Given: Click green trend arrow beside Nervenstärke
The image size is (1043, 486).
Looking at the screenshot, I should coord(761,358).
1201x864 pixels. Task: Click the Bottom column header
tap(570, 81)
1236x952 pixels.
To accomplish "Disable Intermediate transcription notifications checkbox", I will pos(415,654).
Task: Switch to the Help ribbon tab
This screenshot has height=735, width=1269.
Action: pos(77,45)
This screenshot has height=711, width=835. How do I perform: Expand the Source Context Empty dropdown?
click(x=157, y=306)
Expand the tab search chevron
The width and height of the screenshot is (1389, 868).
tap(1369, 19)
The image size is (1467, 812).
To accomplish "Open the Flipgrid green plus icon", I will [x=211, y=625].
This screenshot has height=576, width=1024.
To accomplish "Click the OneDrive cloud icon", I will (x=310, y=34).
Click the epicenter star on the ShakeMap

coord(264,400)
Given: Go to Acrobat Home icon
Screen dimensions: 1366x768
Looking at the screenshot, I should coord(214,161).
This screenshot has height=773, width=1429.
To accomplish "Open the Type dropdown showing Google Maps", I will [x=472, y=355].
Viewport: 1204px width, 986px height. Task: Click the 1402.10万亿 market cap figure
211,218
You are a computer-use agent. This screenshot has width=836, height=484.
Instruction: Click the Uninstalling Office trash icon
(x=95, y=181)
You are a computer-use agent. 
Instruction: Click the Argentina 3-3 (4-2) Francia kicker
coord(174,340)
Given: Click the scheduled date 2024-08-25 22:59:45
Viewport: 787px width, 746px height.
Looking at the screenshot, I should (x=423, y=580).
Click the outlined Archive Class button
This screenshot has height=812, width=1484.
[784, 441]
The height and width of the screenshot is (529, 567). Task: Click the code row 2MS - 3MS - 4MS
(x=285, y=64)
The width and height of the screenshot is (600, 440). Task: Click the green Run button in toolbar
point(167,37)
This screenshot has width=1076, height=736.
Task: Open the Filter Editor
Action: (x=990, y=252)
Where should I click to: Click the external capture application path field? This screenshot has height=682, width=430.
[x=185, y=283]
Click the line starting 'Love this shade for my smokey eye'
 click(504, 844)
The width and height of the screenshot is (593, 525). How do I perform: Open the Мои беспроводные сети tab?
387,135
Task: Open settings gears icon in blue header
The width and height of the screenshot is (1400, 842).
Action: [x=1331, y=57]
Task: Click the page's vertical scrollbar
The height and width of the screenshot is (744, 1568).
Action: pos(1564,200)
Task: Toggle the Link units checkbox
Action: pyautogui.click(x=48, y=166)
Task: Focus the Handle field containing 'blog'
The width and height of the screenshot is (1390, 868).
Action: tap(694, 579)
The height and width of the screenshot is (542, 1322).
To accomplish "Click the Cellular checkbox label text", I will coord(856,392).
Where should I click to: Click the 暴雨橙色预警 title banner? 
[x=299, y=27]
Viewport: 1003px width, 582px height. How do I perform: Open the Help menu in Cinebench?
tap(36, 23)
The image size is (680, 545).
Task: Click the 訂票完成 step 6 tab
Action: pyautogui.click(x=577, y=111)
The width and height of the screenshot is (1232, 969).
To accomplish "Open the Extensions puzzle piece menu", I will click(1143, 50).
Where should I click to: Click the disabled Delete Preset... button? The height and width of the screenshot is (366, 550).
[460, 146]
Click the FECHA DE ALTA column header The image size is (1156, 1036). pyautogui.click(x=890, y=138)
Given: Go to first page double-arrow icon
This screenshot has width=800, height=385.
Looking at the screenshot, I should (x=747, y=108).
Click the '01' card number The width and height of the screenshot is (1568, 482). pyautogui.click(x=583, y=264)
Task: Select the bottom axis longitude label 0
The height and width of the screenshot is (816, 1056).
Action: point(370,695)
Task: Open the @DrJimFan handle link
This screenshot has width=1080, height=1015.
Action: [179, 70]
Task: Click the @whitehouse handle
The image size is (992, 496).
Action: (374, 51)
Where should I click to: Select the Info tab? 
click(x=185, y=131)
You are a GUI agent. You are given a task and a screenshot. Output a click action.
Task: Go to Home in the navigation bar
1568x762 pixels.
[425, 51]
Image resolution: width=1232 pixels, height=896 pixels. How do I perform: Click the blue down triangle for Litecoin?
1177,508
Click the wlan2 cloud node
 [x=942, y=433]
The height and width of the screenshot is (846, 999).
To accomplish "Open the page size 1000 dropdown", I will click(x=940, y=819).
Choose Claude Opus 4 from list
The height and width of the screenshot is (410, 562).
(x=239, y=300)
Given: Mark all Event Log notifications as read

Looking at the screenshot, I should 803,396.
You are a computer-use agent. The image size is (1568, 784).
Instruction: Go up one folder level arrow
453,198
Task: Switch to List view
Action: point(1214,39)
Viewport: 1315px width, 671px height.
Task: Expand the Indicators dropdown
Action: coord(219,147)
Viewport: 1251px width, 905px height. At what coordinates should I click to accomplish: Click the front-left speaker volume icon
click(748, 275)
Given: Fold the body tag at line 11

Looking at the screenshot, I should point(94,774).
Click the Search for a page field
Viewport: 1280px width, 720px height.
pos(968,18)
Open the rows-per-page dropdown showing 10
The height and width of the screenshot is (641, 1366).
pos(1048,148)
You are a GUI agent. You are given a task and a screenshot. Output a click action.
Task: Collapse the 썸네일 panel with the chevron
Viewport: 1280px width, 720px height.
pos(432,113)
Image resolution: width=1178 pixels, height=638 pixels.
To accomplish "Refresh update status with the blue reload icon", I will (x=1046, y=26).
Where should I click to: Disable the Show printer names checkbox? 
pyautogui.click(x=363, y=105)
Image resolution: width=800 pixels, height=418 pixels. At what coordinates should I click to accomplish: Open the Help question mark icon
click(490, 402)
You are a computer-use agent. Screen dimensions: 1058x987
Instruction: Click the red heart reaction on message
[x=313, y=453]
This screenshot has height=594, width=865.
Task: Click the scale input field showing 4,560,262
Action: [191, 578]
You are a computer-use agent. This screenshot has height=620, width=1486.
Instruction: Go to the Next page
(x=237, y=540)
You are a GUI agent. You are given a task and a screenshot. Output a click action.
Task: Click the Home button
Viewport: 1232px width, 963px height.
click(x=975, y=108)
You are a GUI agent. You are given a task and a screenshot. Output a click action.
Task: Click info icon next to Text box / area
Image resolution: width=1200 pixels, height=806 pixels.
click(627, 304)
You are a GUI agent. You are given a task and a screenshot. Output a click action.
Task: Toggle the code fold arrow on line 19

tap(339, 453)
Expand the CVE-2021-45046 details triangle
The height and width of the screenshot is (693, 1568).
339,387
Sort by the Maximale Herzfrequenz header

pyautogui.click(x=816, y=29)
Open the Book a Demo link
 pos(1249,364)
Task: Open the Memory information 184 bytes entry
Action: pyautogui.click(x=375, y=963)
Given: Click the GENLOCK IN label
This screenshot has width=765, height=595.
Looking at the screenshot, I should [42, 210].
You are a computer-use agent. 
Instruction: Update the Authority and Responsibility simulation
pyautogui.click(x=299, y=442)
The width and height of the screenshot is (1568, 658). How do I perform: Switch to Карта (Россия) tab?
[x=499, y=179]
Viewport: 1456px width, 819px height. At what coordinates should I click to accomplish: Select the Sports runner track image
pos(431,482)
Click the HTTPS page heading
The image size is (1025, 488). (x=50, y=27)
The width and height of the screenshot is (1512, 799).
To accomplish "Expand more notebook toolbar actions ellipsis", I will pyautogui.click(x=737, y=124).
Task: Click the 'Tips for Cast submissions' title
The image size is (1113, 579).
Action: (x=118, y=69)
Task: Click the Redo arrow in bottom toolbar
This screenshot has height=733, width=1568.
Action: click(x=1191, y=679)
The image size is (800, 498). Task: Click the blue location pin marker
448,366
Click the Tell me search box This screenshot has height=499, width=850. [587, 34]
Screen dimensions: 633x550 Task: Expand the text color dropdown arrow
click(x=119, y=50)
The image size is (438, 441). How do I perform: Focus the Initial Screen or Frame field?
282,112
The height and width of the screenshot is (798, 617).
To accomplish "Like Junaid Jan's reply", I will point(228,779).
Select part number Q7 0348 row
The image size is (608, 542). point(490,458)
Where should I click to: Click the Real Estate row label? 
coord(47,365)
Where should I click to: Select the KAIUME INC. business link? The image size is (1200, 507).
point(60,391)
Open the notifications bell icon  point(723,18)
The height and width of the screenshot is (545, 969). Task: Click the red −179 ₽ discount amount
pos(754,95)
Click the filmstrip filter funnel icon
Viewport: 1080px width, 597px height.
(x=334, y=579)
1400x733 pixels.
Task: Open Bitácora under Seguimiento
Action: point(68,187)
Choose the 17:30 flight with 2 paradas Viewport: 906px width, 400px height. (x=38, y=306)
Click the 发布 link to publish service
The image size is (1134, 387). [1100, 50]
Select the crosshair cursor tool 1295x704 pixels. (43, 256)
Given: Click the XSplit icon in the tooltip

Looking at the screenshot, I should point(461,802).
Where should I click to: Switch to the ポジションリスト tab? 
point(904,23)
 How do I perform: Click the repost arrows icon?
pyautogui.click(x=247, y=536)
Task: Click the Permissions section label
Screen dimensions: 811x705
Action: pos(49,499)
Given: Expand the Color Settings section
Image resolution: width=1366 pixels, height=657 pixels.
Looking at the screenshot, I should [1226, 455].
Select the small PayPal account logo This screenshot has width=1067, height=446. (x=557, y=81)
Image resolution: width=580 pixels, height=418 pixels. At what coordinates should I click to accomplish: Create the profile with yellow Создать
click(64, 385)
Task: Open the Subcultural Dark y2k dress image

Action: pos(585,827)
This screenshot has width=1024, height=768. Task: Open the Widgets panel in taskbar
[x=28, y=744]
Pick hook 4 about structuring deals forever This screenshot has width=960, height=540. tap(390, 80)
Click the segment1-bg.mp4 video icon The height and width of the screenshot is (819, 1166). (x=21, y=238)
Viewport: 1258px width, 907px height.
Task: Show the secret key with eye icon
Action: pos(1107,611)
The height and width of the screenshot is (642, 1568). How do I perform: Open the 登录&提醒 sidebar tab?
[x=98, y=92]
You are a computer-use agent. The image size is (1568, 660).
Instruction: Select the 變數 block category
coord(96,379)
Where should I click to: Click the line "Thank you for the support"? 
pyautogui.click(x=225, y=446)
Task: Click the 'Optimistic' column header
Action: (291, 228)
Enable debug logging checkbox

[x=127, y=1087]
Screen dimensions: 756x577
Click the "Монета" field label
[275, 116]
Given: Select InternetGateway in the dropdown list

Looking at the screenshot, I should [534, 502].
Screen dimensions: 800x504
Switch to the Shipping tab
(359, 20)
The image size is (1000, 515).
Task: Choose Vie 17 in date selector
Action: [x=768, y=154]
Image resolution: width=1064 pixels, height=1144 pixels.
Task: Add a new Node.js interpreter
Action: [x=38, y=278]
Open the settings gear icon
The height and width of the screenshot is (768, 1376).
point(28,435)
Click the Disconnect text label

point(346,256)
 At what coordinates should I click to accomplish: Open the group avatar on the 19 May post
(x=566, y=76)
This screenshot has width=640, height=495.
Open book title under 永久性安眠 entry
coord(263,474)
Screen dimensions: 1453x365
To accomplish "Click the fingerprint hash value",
□ □ □ □ □
## THE PROBLEM
Copy out every line from the one containing "1236x952 pixels." down to the one containing "will [x=211, y=625].", including both of those lines, with no changes.

## REPLY TO THE TASK
1236x952 pixels.
To accomplish "Disable Intermediate transcription notifications checkbox", I will pos(415,654).
Task: Switch to the Help ribbon tab
This screenshot has height=735, width=1269.
Action: pos(77,45)
This screenshot has height=711, width=835. How do I perform: Expand the Source Context Empty dropdown?
click(x=157, y=306)
Expand the tab search chevron
The width and height of the screenshot is (1389, 868).
tap(1369, 19)
The image size is (1467, 812).
To accomplish "Open the Flipgrid green plus icon", I will [x=211, y=625].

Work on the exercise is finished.